Summary
concluding prevailing defendants were entitled to award of reasonable attorney fees, where there was not a scintilla of evidence to support plaintiffs' allegations
Summary of this case from Lopez v. Dep't of RevenueOpinion
No. 91-1043.
August 26, 1992. On Post-Opinion Motions November 18, 1992.
Appeal from the Circuit Court, Broward County, Arthur M. Birken, J.
Jeffrey A. O'Keefe of Heinrich Gordon Batchelder Hargrove Weihe Gent, Fort Lauderdale, for appellant.
Barry M. Silver, Boca Raton, for appellees.
This is an appeal from an order denying attorney's fees.
The Broward County Chapter of the National Organization for Women, Inc., and others, filed a lawsuit against appellant, The Moral Majority, Inc. (Moral Majority), and other defendants, alleging conspiracy, violations of the Florida RICO Act, public nuisance, tortious interference with business relationships, intentional infliction of emotional distress, false imprisonment, defamation and trespass. The complaint sought damages and was accompanied by a verified motion for a temporary restraining order.
Declining to enter a restraining order against appellant, Moral Majority, the judge stated: "[n]ot one shred of evidence, in the form of testimony or otherwise was presented concerning" Moral Majority. Subsequently, the trial court granted appellant's motion for final summary judgment. Thereafter appellant filed a motion seeking attorney's fees pursuant to sections 772.104 and 895.05(7), Florida Statutes (1991), and pursuant to section 57.105, Florida Statutes (1991).
At the hearing on this motion the trial court made the following observation:
There is not anything in this case. I mean, there is not one single scintilla of anything that was done by Reverend Falwell or The Moral Majority in this case that is not protected by the First Amendment.
Thereafter the trial court, without explanation, denied the motion for attorney's fees. We reverse.
The freedoms memorialized in and protected by the constitutions of the United States and of the State of Florida do not, and should not, include a "right" to institute baseless, harassing, time-consuming and expensive litigation against a party. While any plaintiff has the power to initiate a lawsuit, the right to do so is a limited one. The limits are, inter alia, those prescribed and proscribed by the statutes relied on by appellant here.

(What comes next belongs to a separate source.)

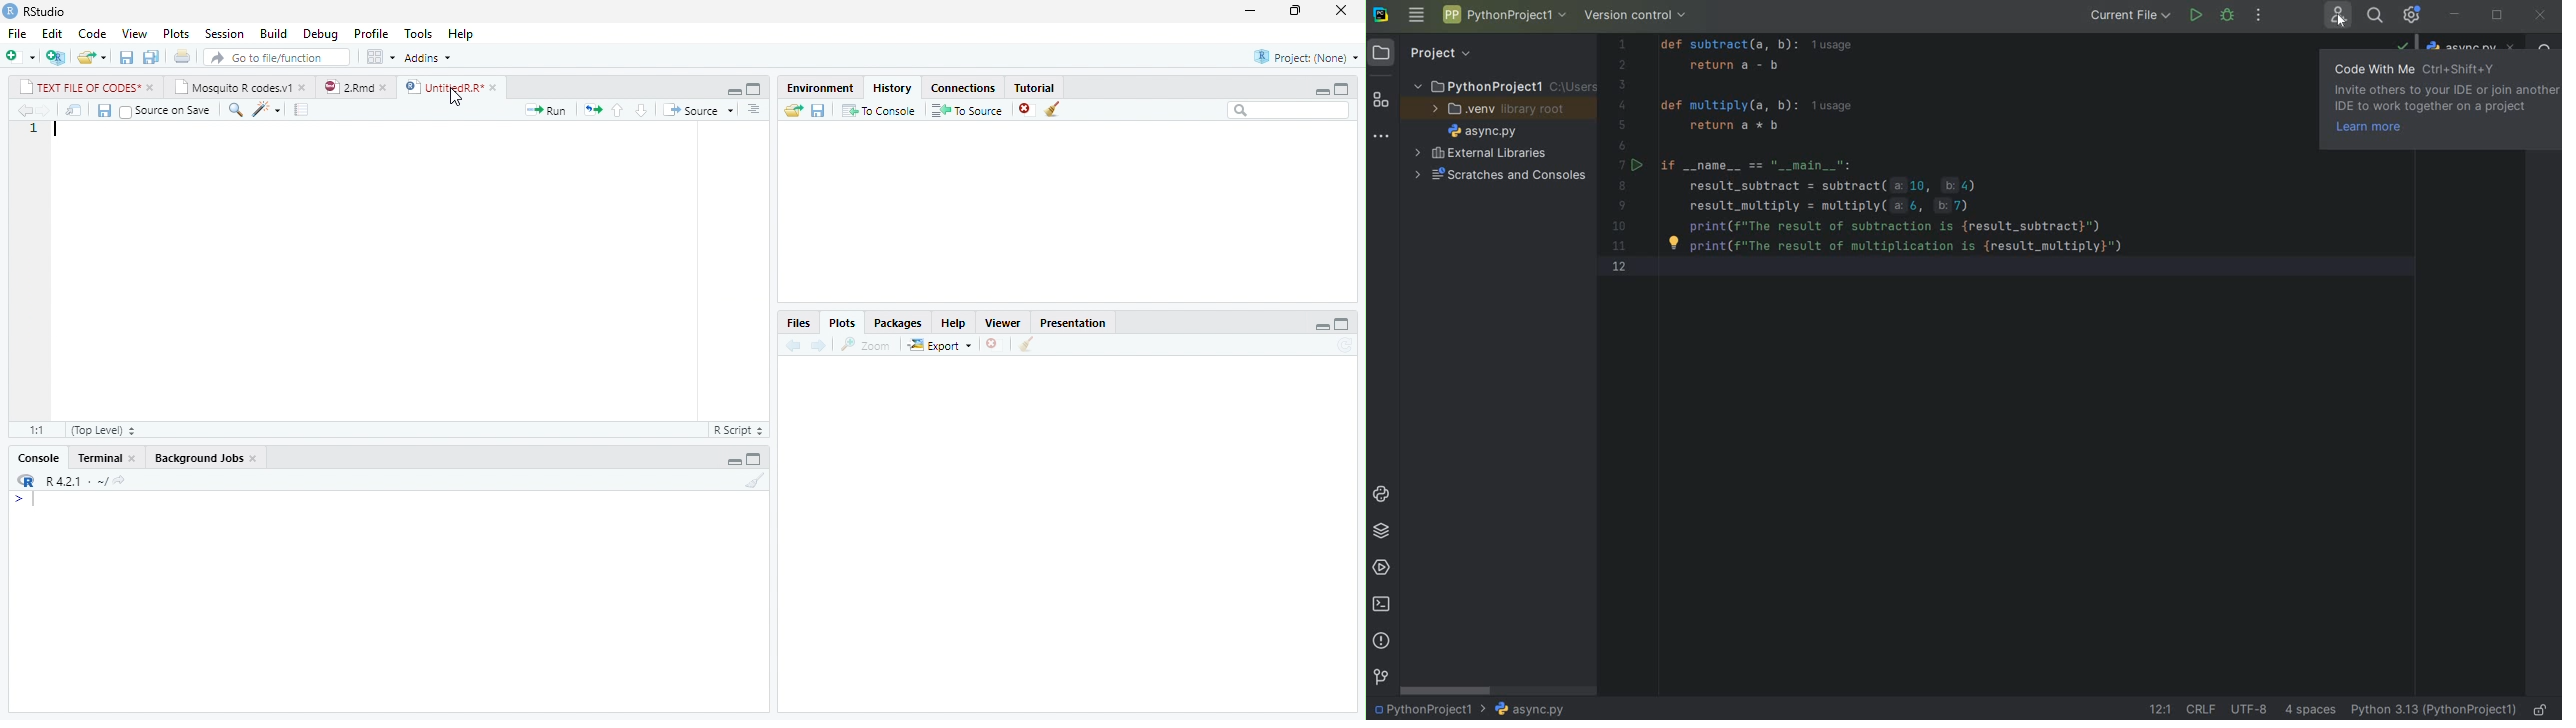  What do you see at coordinates (1053, 109) in the screenshot?
I see `clear` at bounding box center [1053, 109].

Those limits were exceeded by appellees as exemplified by the trial court's finding there was not a scintilla of evidence to support their allegations against appellant.
We reverse and remand with instructions to grant reasonable attorney's fees to appellant.
REVERSED AND REMANDED.
HERSEY and POLEN, JJ., and SCHWARTZ, ALAN R., Associate Judge, concur.
ON POST-OPINION MOTIONS
ORDERED that appellees' motion filed September 10, 1992, for rehearing en banc is hereby denied; further,
ORDERED that appellees' motion filed September 10, 1992, for rehearing of trial court attorney's fees is hereby denied; further,
ORDERED that appellees' request filed September 21, 1992, for additional certified question and/or for rehearing is hereby denied; further,
ORDERED that appellees' amendment filed October 9, 1992, to motion for rehearing is hereby denied; further,
ORDERED that appellant's motion to strike request for certification and for sanctions filed September 22, 1992, is hereby denied; further,
ORDERED that appellant's motion filed September 30, 1992, to strike request for additional certified question and/or for rehearing is hereby denied; further,
ORDERED that appellant's motion for attorney's fees filed by Jeffrey A. O'Keefe, counsel for the appellant, is hereby granted and remanded to the trial court, and pursuant to Fla.R.App.P. 9.400(b), upon remand of this cause the amount thereof shall be assessed by the trial court upon due notice and hearing, subject to review by this court under Fla.R.App.P. 9.400(c); further,
ORDERED that appellant's motion filed October 19, 1992, to strike and for sanctions is hereby denied; further,
ORDERED the parties' post-opinion motion practice in this case has exceeded the proscriptions of Dubowitz v. Century Village East, 381 So.2d 252 (4th DCA 1979). The filing of any further motions by either party will result in the imposition of sanctions.